Congratulations to Gabor Fichtinger, Dr David Berman and Dr Jay Engel on the great news of their recent success in the CIHR CHRP competition on their proposal "Robotically assisted real-time metabolomic navigation of breast conserving surgery”.
Breast cancer affects 1 in 8 women during their lives and is the second-leading cause of female cancer related deaths. The ideal treatment is breast-conservation surgery during its early stage to remove the cancer while conserving healthy parts of the breast. Wirth current resection methods, on average, one out of every three women undergoing breast-conservation surgery needs at least one additional surgery due incomplete tumor resection. Repeat surgery leads to increased risk of postoperative complications, impaired cosmetics, delayed radiation therapy, increased psychological distress, and increased costs and risks of undergoing a second general anesthesia. Repeat surgery often leads to full mastectomy, which is a traumatic experience for a patient who expected a curative treatment with breast-conservation. As early stage breast cancer is not palpable or visible, surgeons tend to apply generous “safety margins” around the target tumor and remove a great deal of healthy breast tissue. In current practice, up to 40% of patients who undergo breast-conservation surgery experience severe breast deformity that requires surgical reconstruction, but over half of these women do not get treated due to lack reconstructive surgical capacity.

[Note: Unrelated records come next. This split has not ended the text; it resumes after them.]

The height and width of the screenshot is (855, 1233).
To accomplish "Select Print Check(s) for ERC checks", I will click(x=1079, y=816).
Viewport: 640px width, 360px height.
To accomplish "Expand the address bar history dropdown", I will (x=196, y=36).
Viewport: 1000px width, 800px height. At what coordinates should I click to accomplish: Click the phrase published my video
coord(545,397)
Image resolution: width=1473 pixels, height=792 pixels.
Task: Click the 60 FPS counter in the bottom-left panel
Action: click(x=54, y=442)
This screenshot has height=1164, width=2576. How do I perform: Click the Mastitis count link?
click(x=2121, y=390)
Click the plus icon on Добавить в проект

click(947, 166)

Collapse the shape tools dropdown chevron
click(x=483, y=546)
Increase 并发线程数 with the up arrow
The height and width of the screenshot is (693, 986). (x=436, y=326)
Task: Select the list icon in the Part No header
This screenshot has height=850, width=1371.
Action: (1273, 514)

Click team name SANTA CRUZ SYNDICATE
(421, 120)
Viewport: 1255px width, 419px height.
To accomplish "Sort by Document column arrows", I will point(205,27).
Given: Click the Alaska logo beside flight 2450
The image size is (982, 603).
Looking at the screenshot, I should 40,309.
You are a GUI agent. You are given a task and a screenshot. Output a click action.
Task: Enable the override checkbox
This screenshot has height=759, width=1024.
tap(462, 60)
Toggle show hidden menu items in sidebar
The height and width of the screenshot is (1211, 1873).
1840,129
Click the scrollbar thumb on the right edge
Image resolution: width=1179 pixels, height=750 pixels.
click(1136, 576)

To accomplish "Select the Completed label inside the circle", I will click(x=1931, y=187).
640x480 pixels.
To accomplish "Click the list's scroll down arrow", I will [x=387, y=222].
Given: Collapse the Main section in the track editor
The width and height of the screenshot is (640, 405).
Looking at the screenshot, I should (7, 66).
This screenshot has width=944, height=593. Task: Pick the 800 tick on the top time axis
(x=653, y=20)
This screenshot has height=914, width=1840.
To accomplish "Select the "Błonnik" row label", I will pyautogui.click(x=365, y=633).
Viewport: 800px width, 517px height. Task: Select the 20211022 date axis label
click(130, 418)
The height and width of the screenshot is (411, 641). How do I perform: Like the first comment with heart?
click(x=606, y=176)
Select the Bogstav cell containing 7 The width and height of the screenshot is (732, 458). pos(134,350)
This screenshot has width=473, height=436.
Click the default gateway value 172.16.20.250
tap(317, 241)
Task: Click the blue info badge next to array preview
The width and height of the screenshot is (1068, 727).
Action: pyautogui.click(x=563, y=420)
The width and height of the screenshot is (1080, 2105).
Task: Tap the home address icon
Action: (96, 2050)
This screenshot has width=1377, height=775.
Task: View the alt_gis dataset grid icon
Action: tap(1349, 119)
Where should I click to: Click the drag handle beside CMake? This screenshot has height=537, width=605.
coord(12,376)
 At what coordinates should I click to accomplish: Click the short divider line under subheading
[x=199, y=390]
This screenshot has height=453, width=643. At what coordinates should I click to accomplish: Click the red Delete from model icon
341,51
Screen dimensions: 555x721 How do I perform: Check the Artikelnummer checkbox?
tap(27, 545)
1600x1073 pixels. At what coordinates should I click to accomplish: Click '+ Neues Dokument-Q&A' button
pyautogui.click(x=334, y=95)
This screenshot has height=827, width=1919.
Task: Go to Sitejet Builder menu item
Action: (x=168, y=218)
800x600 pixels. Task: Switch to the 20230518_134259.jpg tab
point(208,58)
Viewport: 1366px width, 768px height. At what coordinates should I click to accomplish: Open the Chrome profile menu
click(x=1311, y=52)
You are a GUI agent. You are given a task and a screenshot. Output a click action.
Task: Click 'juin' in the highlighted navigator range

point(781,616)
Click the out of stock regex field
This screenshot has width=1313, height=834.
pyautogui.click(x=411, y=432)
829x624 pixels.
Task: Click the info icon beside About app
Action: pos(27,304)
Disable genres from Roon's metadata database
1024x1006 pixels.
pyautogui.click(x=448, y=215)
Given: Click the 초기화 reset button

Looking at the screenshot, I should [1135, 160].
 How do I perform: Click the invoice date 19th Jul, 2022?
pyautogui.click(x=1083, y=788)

In this research, they aim to develop NaviKnife, a next-generation breast conserving surgery navigation system to achieve complete tumor resection with minimal tissue loss. NaviKnife builds on novel multiparametric ultrasound imaging to accurately target the cancer prior to resection and novel real-time metabolomic tissue typing to identify and trace the tumor boundary during resection while guided by a simple robotic arm. NaviKnife assists the surgeon in precise tumor resection and allows for systematic probing of the resection cavity for residual cancer and, if necessary, guides the surgeon in targeted shaving of the cavity wall with minimal loss of healthy tissue, thus guaranteeing complete tumor removal before the wound is closed.